4.       Your husband or wife’s credit score may have a detrimental impact on your ability to get a mortgage approval

Before you are married, you will have an individual credit score based on your assets, liabilities and sources of income. When you come to have a joint mortgage, the lender will consider the combined assets and liabilities of both parties before making a decision as to whether or not to approve your loan. In some cases, one spouse may have a worse credit score than the other which could prevent you from getting an approval on your loan. Usually, the lender or broker will recommend that you try to get the loan based only on the credit and income of the individual with the best score. If you choose to do this, you can still have both names listed on the title, which will mean you are still joint homeowners.
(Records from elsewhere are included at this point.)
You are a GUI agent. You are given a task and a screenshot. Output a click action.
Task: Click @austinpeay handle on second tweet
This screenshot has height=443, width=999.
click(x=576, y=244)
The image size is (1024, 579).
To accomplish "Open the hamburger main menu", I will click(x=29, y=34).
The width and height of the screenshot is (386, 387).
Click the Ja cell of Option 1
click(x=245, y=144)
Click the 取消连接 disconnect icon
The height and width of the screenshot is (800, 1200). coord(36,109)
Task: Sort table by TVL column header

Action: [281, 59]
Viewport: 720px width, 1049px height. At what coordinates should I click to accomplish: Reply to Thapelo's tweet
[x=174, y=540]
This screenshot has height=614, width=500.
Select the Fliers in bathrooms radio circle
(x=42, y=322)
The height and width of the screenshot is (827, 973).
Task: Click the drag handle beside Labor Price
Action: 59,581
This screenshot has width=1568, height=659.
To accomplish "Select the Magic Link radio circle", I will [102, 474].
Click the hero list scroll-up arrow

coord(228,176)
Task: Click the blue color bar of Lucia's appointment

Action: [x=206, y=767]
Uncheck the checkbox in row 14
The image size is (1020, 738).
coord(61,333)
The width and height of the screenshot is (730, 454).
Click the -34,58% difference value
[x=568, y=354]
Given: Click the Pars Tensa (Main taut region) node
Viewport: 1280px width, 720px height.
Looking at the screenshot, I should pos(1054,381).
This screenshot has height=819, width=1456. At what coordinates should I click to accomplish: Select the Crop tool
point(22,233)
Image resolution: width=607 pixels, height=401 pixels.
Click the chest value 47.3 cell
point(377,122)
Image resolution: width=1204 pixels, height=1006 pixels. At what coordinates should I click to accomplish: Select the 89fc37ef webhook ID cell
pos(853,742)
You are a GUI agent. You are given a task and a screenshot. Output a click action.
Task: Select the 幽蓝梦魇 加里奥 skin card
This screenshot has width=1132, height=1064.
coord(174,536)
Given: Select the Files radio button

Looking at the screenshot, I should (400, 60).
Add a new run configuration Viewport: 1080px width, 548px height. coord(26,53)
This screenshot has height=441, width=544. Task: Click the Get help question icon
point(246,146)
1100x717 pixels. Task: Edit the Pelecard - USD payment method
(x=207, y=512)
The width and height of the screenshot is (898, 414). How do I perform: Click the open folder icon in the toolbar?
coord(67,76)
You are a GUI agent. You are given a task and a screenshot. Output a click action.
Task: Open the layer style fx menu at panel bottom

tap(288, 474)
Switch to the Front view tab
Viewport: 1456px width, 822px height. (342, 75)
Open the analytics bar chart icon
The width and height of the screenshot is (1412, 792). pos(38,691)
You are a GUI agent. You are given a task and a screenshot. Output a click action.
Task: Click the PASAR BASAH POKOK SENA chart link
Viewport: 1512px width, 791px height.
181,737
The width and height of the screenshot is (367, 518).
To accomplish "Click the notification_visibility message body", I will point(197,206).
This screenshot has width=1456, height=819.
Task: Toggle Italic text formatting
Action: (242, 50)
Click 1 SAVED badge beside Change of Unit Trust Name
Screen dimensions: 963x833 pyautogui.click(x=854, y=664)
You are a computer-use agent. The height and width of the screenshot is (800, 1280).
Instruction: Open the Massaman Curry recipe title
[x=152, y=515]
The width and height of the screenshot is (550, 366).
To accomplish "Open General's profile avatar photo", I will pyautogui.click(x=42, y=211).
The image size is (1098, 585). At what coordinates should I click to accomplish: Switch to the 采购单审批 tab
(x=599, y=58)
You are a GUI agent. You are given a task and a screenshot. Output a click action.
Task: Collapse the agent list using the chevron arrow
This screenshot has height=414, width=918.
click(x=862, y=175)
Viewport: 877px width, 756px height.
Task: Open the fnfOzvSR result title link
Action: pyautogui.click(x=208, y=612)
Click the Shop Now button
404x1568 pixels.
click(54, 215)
5.       If you wish to add a spouse to an existing mortgage, take account of additional costs

You must contact your lender if you wish to add a new spouse to an existing mortgage. It is a very important financial decision and must be taken seriously. It is a good idea for both parties to seek independent legal advice before entering into such a decision. Bear in mind that there will be additional costs involved, such as arrangement fees and stamp duty fees.

Having a ‘tenants in common’ agreement in place is a sensible idea for couples who are looking to add a new spouse to their mortgage. This ensures that each party gets back what they invest or put in to the property in fair proportions in the event of a divorce.